Given data:
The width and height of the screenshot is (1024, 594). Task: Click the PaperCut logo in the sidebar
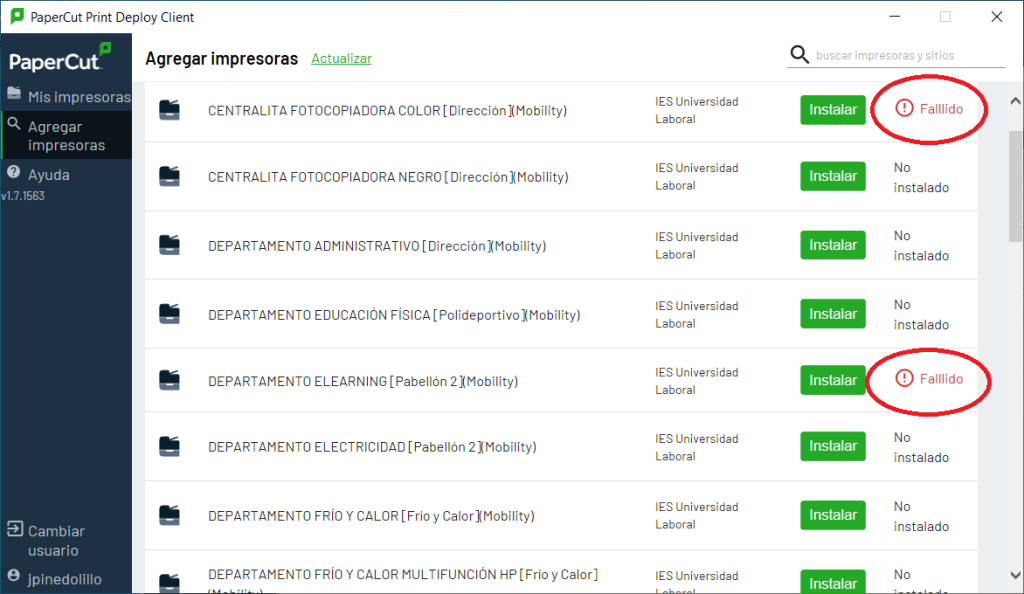coord(60,59)
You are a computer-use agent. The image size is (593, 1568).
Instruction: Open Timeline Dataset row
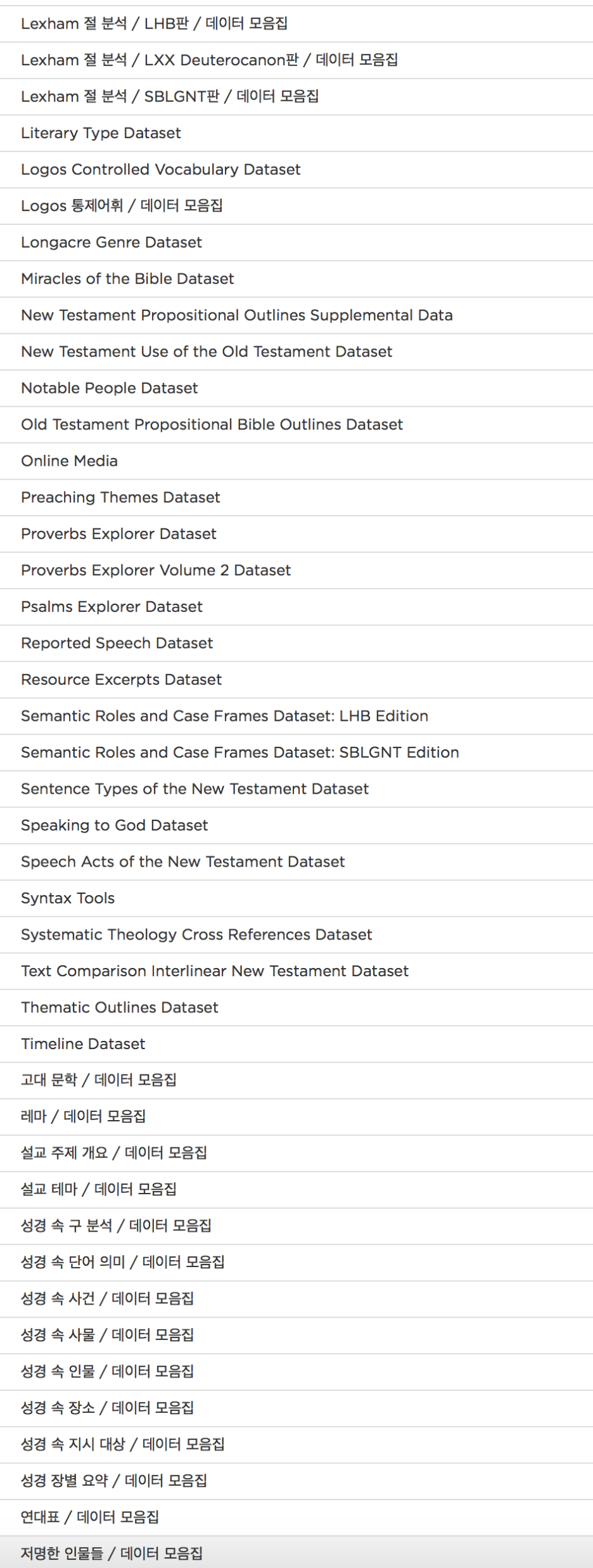296,1044
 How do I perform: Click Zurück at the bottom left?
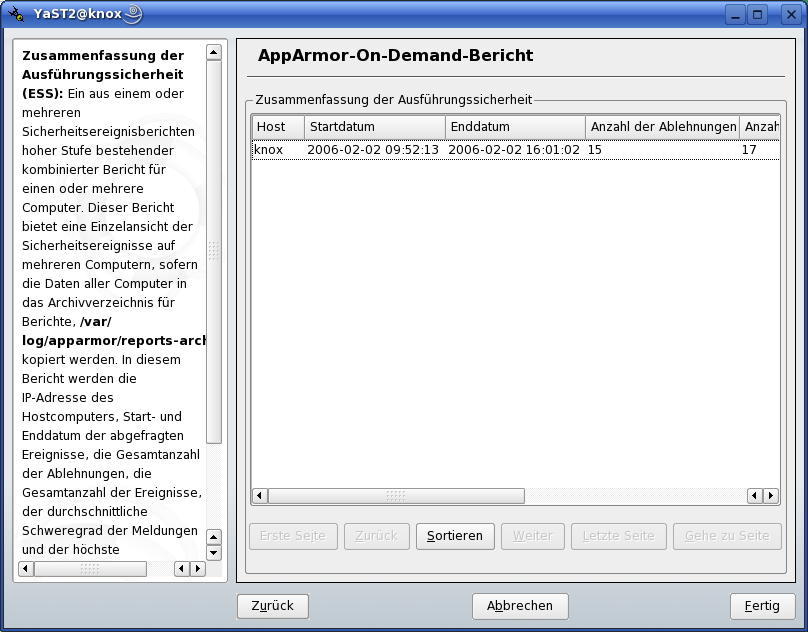[272, 606]
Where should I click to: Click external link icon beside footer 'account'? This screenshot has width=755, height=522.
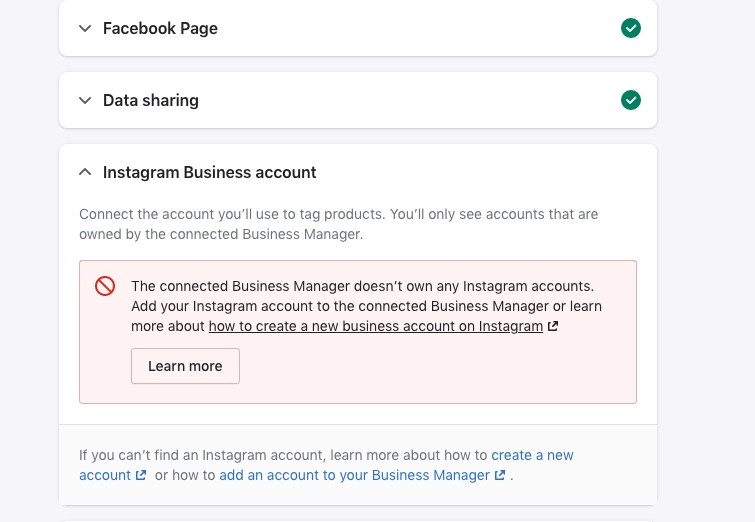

Directions: Keep every word of the data as it is when you write it out, but drop the pictures.

Exercise answer:
The width and height of the screenshot is (1024, 594). Task: Click the PaperCut logo in the sidebar
coord(60,59)
You are a computer-use agent. The image size is (593, 1568).
Instruction: Open Timeline Dataset row
296,1044
 How do I perform: Click Zurück at the bottom left?
[272, 606]
Where should I click to: Click external link icon beside footer 'account'? This screenshot has width=755, height=522.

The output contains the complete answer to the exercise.